I’m new to posting on these forums, so let me know if I’m formatting things wrong or you need additional information. TLDR: After sifting through a lot of the literature on ICAR and BYM2 I am still a bit confused on which one I need.

From what I understand, ICAR is suitable when you have an aggregated measure per areal unit, but is improper in that it assumes complete spatial autocorrelation (\alpha=1), while more complex models like the BYM2 estimate both spatial smoothing and non-spatial heterogeneity.

I first tested whether there was evidence of any spatial autocorrelation using moran’s I:

```
data: d.car$SHDI
weights: lw
number of simulations + 1: 10000
statistic = 0.099224, observed rank = 9749, p-value = 0.0251
alternative hypothesis: greater
```

If I’m reading this properly, the p-value suggests there is a very low chance that the data are consistent with a random process, indicating need for a car model term. However, the statistic itself suggests that the actual level of spatial autocorrelation is low, which would contradict the fundamental assumption made by ICAR, right?

I’ve tried ICAR and gotten the model to a point where it is converging properly with no warnings / errors. My model looks something like this:

```
brm(data = d.car, data2 = list(W=W), family = gaussian,
SHDI ~ 1 + ED_Z + I(ED_Z^2) + PP_Z + (ED_Z + I(ED_Z^2) | REGION ) + car(W,gr=PID,type='icar'),
prior = c(
prior(normal(10,4),class=Intercept),
prior(normal(0, 2), class = b, coef=ED_Z),
prior(normal(0, 1.5), class = b,coef=IED_ZE2),
prior(normal(-1,1),class=b,coef=PP_Z),
prior(lkj(2),class=cor),
prior(exponential(3),class=sd),
prior(exponential(1),class=sdcar)
# (+ default student_t for sigma)
),
iter = 6000, warmup = 3000, chains = 4, cores = 4,
control = list(adapt_delta=0.99,max_treedepth = 25),
seed = 42)
```

Note that SHDI is a continuous variable and REGION is a categorical grouping variable with 3 levels. ED_Z and PP_Z are also continuous. The sampling grid itself is ~100 adjacent hexagonal polygons with one row of data each.

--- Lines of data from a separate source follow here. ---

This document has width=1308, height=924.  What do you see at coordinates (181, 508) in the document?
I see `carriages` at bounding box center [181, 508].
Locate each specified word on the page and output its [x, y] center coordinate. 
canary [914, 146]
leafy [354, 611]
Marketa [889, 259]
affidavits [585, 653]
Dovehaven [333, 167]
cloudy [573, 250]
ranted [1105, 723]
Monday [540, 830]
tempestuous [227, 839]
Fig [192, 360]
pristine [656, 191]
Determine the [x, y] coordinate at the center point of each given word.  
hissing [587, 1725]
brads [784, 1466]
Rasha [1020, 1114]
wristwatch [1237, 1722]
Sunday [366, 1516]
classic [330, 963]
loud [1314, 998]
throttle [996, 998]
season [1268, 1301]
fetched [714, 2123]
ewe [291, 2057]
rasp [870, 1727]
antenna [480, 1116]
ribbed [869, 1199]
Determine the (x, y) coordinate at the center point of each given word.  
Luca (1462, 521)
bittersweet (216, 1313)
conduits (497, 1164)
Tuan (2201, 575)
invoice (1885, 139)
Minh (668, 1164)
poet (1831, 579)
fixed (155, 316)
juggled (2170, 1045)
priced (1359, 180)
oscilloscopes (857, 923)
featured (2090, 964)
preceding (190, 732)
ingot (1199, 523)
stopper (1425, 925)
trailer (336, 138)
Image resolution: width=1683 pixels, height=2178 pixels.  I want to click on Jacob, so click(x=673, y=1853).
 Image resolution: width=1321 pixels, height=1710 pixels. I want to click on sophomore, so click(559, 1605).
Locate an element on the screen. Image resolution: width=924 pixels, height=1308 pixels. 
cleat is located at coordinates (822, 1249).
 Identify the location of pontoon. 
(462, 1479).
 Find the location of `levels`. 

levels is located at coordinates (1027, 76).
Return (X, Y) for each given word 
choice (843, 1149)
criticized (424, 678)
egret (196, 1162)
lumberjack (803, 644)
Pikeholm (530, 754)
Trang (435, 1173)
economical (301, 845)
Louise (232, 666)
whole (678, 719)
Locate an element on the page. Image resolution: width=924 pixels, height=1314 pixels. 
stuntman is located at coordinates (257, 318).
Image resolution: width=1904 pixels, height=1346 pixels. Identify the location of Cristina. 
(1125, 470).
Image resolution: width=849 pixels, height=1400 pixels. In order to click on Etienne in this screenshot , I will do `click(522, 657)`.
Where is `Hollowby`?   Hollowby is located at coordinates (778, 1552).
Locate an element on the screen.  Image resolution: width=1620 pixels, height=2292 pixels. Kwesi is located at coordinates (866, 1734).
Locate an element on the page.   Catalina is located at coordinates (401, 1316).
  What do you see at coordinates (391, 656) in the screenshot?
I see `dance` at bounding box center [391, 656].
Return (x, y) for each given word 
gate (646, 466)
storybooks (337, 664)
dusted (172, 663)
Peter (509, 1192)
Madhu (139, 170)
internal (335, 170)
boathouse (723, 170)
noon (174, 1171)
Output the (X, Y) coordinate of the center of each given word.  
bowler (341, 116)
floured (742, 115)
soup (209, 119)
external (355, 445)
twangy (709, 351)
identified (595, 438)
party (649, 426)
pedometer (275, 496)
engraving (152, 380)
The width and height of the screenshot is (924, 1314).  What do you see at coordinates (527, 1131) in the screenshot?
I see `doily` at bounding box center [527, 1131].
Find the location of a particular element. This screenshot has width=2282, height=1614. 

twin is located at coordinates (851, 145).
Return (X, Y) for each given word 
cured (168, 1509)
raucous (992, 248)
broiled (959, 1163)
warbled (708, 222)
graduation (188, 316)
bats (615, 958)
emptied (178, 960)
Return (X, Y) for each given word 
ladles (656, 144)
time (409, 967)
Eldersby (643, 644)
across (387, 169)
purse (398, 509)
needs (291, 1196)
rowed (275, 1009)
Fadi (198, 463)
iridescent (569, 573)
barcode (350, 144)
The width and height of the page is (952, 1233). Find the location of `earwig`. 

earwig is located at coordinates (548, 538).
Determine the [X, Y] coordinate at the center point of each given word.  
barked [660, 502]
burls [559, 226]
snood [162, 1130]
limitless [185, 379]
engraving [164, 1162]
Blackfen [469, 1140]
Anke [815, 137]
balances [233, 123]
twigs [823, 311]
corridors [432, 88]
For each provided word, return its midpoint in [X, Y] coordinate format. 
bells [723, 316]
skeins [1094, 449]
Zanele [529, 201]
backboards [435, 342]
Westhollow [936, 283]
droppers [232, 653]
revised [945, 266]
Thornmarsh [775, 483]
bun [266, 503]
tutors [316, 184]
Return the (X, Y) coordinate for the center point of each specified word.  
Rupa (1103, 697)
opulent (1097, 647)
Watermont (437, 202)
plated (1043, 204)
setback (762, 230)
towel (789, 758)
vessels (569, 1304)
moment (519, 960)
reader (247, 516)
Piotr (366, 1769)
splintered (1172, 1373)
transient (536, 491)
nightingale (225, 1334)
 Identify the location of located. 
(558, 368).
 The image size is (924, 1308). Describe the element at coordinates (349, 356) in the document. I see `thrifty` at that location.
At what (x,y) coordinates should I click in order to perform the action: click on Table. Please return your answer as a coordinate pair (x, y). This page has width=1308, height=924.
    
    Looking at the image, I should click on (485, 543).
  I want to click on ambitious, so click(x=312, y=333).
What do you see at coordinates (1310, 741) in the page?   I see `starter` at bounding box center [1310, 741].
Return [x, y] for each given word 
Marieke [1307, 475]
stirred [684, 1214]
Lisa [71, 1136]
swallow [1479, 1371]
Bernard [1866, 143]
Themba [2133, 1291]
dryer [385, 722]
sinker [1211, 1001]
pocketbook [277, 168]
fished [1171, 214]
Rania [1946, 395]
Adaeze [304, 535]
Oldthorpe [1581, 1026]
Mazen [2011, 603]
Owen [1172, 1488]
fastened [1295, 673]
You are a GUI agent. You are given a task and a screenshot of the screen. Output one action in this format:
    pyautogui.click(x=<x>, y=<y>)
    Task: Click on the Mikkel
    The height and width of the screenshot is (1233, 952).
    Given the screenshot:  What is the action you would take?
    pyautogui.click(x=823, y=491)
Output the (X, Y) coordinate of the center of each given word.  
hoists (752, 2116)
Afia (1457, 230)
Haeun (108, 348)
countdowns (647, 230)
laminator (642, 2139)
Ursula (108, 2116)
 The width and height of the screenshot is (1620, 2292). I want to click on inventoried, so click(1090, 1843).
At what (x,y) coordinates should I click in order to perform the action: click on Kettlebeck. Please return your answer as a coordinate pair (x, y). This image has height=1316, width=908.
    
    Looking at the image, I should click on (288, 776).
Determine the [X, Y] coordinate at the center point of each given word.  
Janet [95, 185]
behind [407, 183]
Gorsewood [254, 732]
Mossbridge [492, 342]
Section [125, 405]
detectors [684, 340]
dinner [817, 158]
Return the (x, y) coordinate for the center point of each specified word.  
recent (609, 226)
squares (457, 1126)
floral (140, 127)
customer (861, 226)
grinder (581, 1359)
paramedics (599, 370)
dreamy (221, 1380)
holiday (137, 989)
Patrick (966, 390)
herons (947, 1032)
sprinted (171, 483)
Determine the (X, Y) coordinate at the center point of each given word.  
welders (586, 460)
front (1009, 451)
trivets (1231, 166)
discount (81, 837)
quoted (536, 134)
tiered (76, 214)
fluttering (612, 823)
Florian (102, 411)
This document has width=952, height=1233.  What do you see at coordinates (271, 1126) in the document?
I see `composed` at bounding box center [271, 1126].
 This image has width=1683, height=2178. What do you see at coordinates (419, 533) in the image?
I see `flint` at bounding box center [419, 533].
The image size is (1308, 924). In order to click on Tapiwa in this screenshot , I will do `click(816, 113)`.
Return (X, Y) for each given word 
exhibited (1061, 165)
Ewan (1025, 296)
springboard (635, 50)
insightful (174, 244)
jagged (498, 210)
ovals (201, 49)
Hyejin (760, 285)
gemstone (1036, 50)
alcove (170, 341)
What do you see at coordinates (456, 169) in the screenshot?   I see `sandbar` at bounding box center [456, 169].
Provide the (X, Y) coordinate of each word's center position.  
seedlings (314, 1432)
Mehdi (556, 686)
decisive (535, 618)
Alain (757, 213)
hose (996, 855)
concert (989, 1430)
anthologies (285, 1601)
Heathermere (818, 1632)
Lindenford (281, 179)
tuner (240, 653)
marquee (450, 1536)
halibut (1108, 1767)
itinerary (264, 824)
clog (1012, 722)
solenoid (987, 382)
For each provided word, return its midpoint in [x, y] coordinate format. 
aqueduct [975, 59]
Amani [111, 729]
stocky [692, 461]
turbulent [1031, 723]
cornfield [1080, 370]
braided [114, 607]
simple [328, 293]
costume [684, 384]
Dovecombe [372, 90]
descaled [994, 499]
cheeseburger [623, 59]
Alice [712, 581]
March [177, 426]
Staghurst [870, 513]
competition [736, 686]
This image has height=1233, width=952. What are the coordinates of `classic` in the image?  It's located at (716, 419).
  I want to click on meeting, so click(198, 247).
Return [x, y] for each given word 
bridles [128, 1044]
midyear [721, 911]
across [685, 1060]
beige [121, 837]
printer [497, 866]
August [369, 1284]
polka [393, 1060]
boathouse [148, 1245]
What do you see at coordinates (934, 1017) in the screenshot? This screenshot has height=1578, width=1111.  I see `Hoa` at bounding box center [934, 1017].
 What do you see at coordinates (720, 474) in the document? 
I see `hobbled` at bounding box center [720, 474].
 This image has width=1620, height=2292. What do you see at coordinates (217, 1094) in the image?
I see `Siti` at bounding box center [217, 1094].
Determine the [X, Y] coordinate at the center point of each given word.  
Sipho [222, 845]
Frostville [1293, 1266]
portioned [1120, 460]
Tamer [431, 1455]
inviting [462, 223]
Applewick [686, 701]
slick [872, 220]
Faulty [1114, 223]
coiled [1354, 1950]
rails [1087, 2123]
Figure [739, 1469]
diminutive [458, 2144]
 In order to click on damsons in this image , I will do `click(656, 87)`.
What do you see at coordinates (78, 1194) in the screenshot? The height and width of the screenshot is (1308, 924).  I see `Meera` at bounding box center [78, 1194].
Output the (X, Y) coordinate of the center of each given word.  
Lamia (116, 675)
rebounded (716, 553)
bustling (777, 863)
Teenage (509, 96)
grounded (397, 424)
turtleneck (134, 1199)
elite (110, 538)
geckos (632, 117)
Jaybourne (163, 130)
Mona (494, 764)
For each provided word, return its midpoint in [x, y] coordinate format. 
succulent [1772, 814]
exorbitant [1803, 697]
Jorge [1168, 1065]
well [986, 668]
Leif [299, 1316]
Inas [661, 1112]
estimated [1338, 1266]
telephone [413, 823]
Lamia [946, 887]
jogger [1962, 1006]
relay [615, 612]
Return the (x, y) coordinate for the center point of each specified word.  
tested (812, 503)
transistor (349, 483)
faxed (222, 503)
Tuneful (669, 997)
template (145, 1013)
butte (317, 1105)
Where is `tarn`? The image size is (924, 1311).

Given the assumptions of ICAR and my Moran’s I results, I thought I would try fitting a BYM2 CAR model instead but immediately encountered issues. After reading this post it was unclear whether BYM2 is even appropriate for my model given the gaussian family and continuous data.

Following Moran’s I, I set a prior on rhocar of beta(1,4) which improved things, but I am still having issues with divergent transitions and tuning priors on sigma and sdcar, which consistently have rhats >1.05, low bulk & tail ESS, and are **extremely** sensitive. Here is the pairs plot which shows some obvious issues:

Currently the exponential(1) is the best prior I have for sigma and sdcar. I’ve tried many alternatives but this seems to be an issue beyond just setting priors. Also worth noting that I’ve tried increasing adapt_delta and iterations but this does not help. All other priors are the same as in the ICAR model for now.

As per Visual MCMC diagnostics using the bayesplot package (r-project.org) I understand the “banana-like” shapes might suggest the presence of “multiplicative non-identifiabilities,” but I haven’t looked much further into this.

Apologies for the long-winded post. I suspect there is something simple that I am missing here. Thank you for your help!